Tuż przed drzwiami wejściowymi do Muzeum znajduje się pełna uroku płytka sadzawka, w której rosną święte rośliny - lotos i papirus - symbole Górnego i Dolnego Egiptu. Te same symbole trzymają również dwa posągi, strzegące drzwi.
Samo Muzeum mieści dużą bibliotekę, pełną cennych woluminów, oraz sto sal wystawienniczych, rozlokowanych na dwóch piętrach.
Natomiast w salach na piętrze znaleziska pogrupowano tematycznie. Najbogatszą kolekcję stanowią znaleziska z grobowca Tutanchamona - zięcia Echnatona. Znaleźć tu można kompletną "wyprawkę" dla duszy młodego faraona: fantastyczne meble, figury, biżuterię i militaria. Nie można pominąć również fantastycznej złotej maski faraona oraz przepięknych sarkofagów, w których spoczywała jego mumia.

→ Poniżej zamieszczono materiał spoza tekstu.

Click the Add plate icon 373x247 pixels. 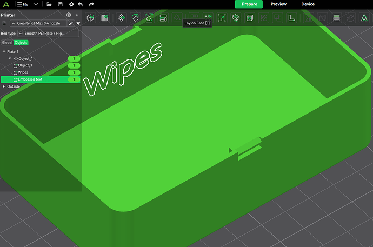(104, 18)
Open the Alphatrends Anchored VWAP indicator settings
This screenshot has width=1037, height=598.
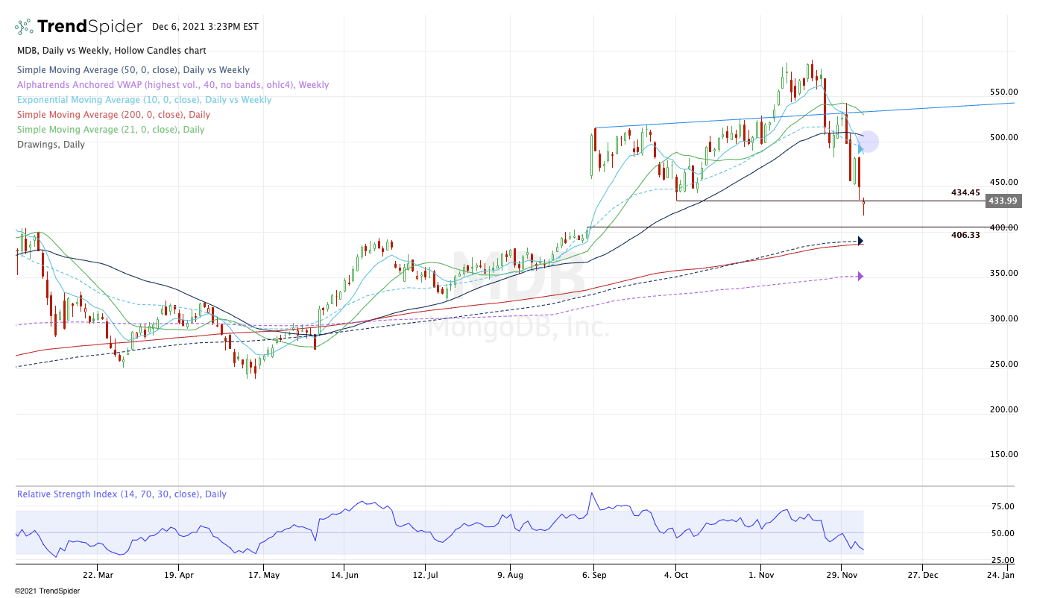point(172,85)
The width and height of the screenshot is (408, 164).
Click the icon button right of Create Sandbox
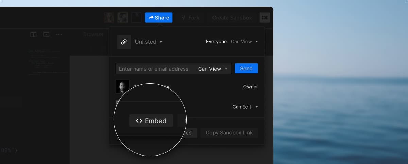(x=265, y=18)
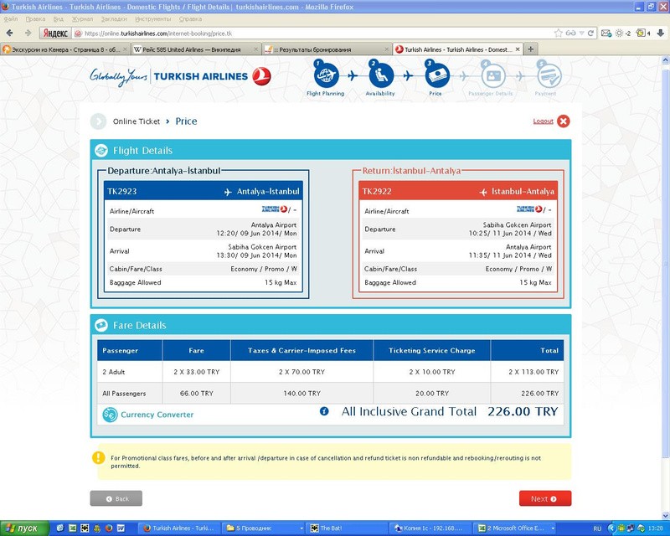
Task: Go back with browser back arrow
Action: tap(9, 33)
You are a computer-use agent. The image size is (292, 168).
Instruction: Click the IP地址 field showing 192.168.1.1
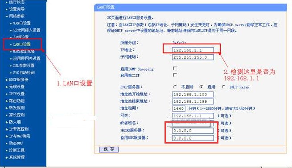point(193,50)
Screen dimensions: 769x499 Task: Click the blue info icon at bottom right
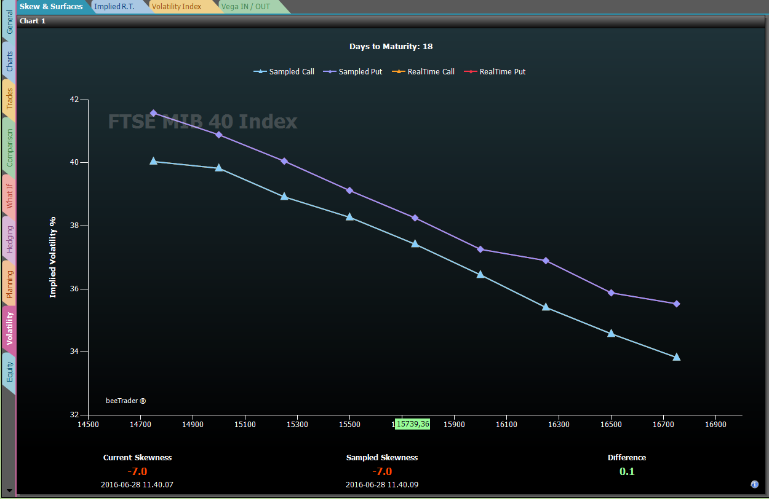pos(755,484)
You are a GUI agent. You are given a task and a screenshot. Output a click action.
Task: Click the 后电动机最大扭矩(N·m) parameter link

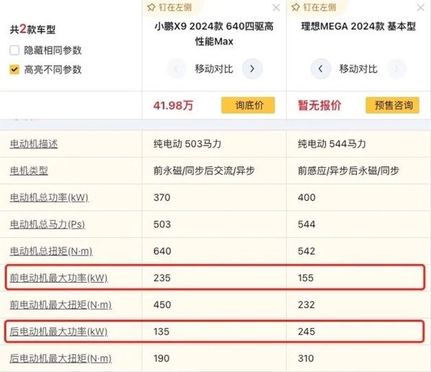(x=60, y=358)
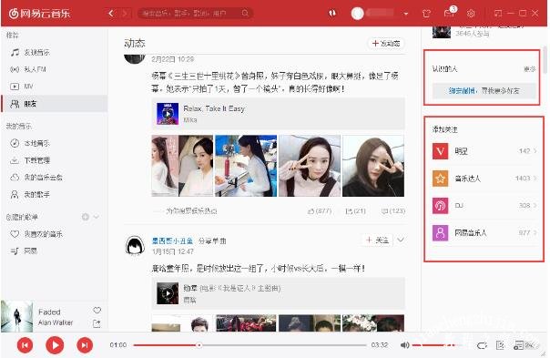Click the search magnifier icon
This screenshot has height=358, width=550.
245,14
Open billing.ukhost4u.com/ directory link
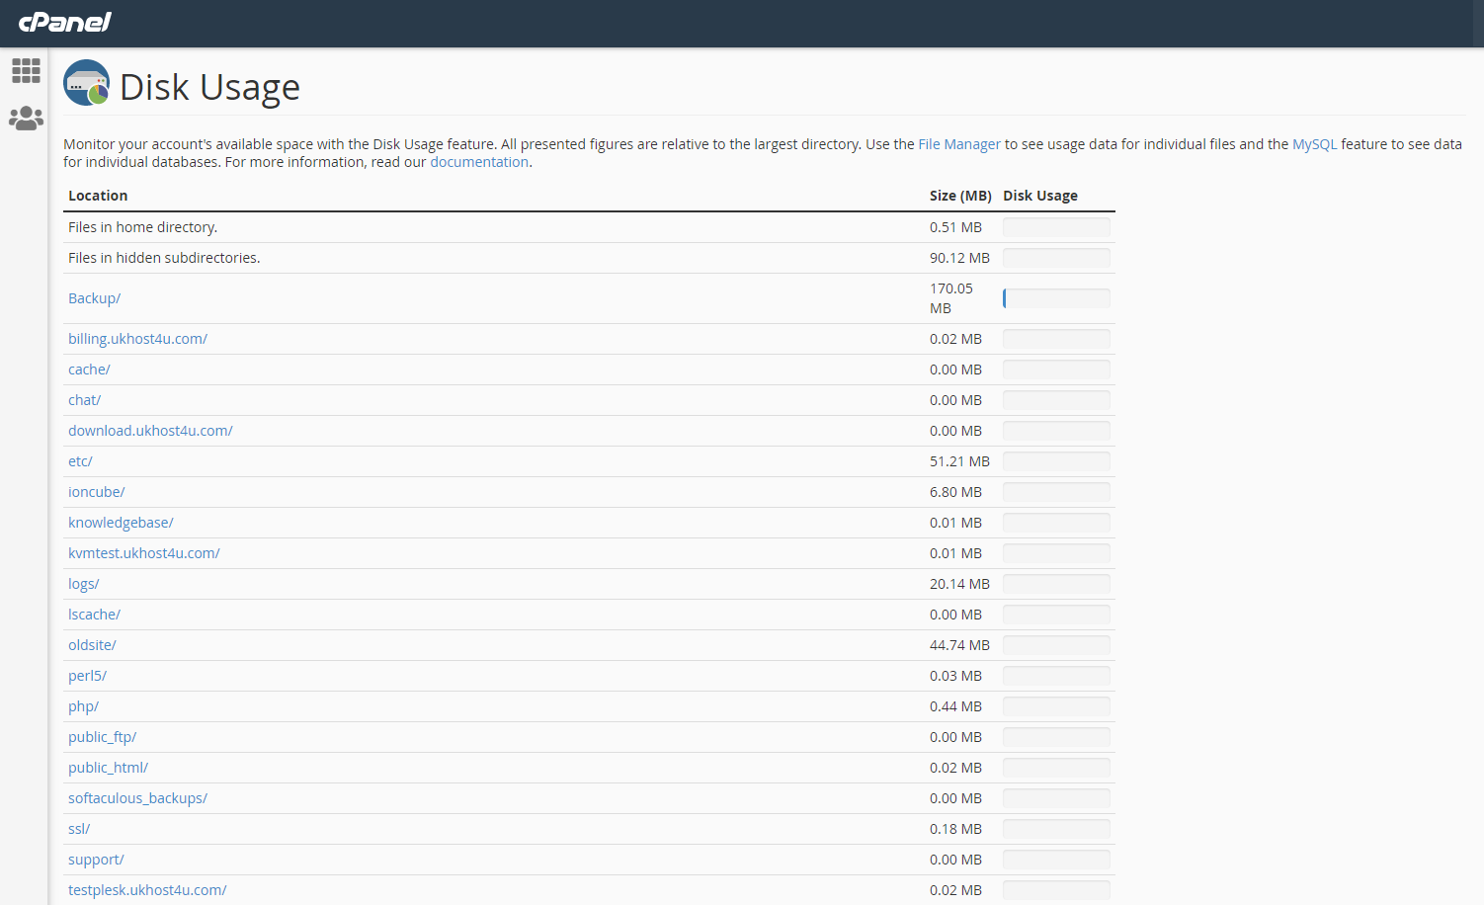The width and height of the screenshot is (1484, 905). pyautogui.click(x=137, y=339)
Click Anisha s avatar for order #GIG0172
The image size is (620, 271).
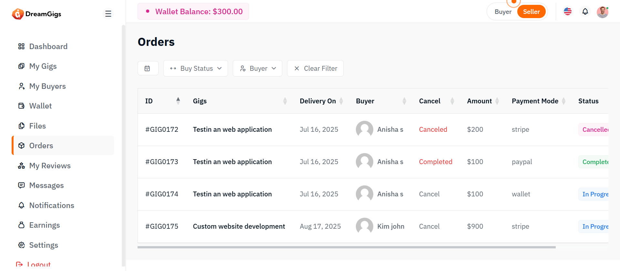pos(364,130)
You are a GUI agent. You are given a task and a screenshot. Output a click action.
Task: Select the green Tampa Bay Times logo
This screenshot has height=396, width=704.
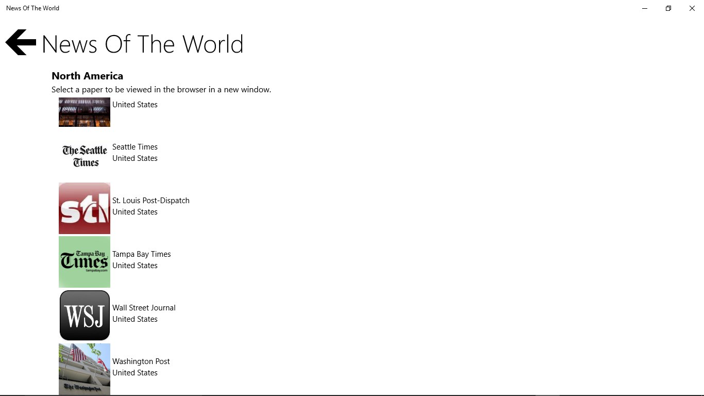(x=84, y=262)
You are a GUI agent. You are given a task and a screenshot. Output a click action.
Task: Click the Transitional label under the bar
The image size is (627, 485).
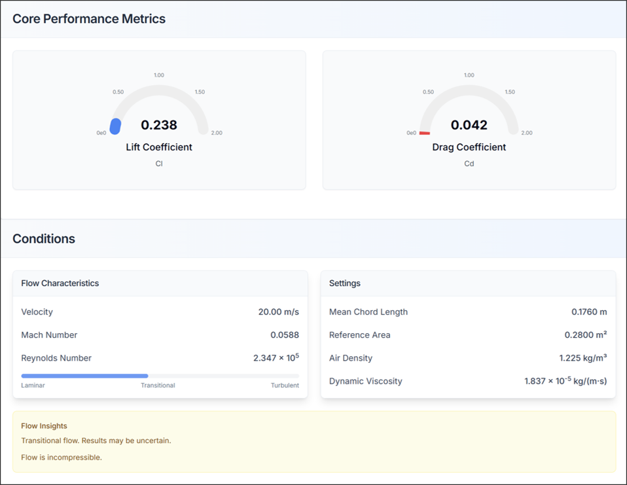(158, 386)
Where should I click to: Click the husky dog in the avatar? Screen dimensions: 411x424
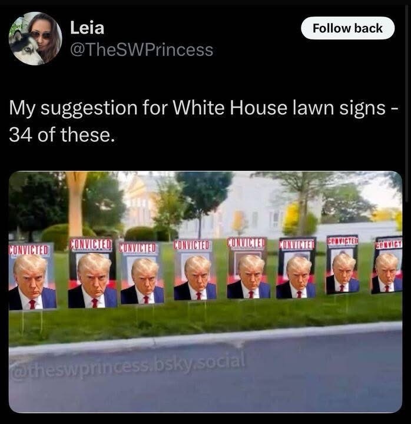point(25,49)
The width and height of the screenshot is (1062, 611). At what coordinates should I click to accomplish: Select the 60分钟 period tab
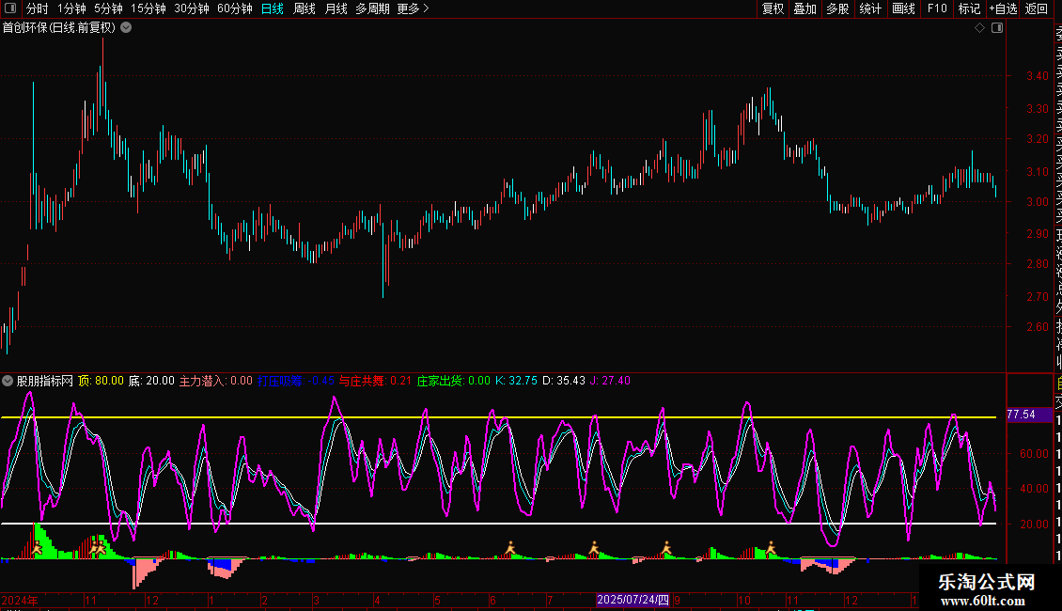click(234, 8)
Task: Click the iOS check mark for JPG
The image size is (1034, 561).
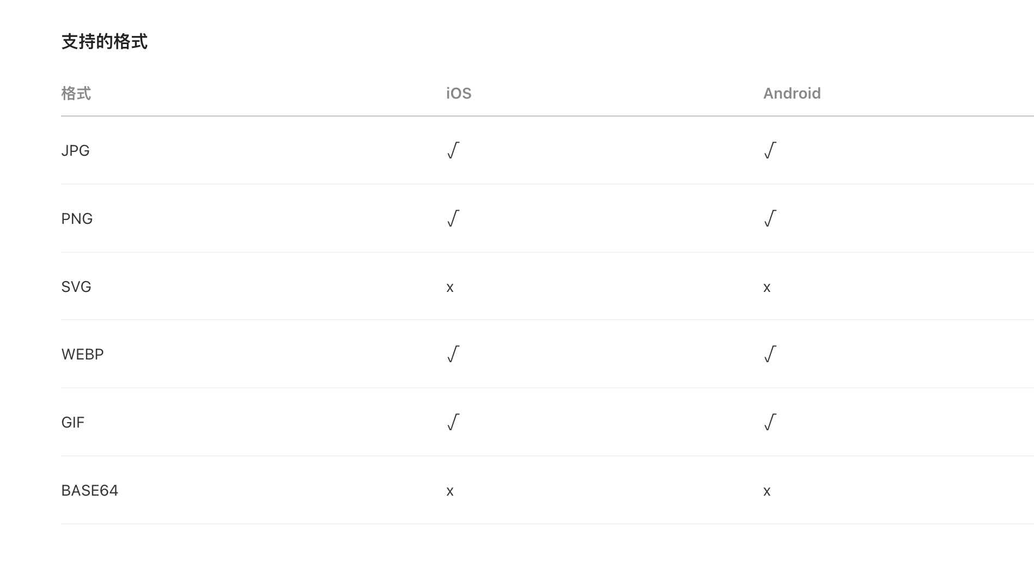Action: click(453, 150)
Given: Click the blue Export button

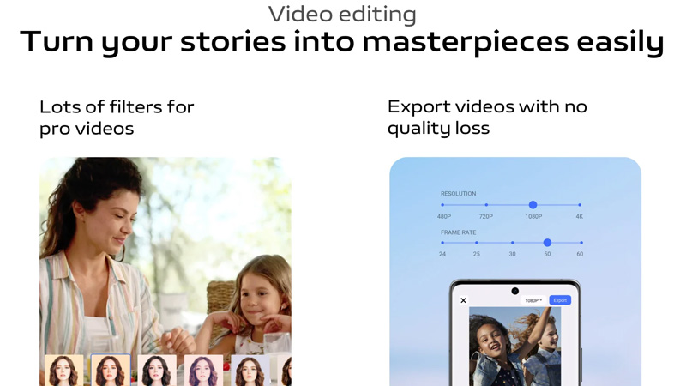Looking at the screenshot, I should [560, 300].

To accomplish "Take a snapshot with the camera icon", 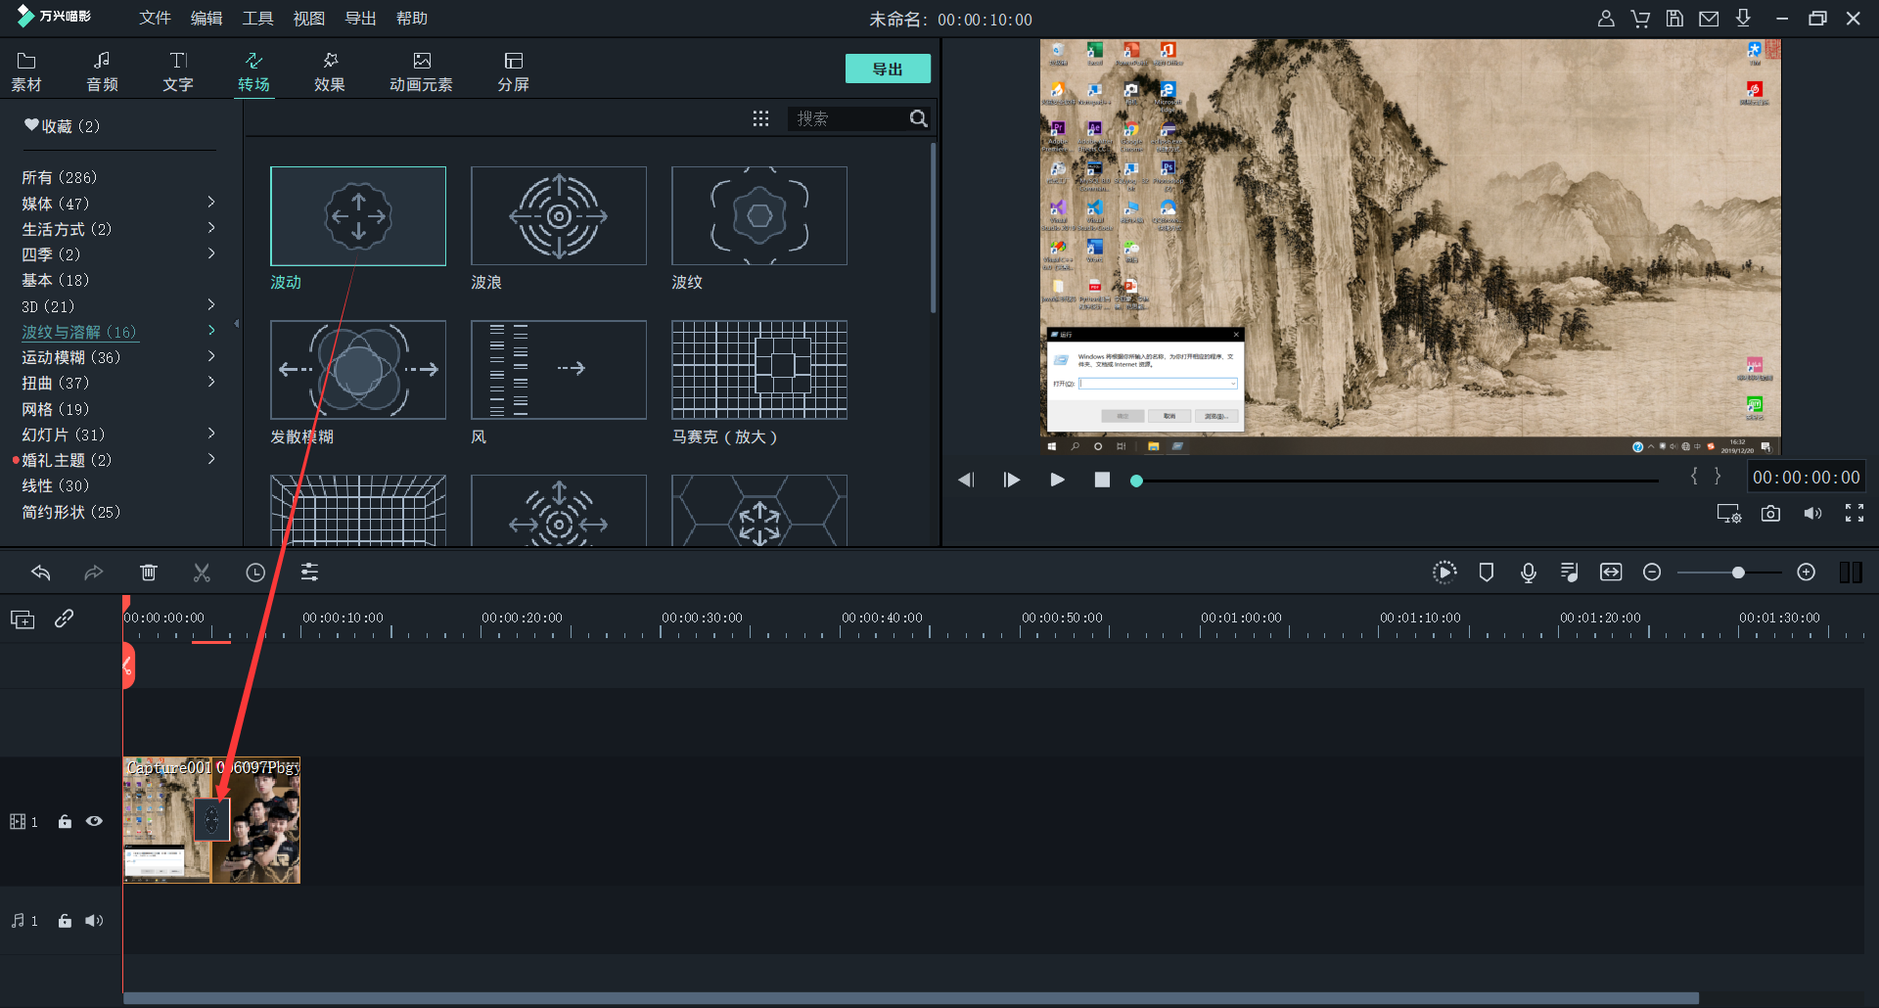I will pyautogui.click(x=1770, y=514).
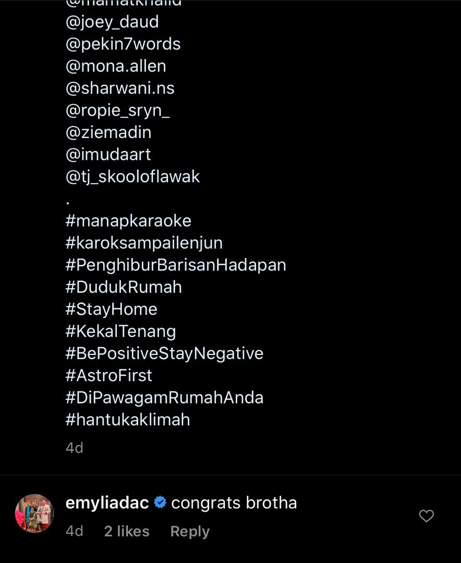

Ale skarbiec Tutenchamona to nie wszystko - każda z licznych sal odkrywa kolejne fascynujące tajemnice. Mnie osobiście zachwyciły ekspozycje przedmiotów codziennego użytku - bardzo dużo mówią o życiu Starożytnych. Nie można również pominąć mumii. Te ludzkie znajdują się w osobnej sali, do której wstęp jest dodatkowo płatny, ale warto zobaczyć choć te zwierzęce.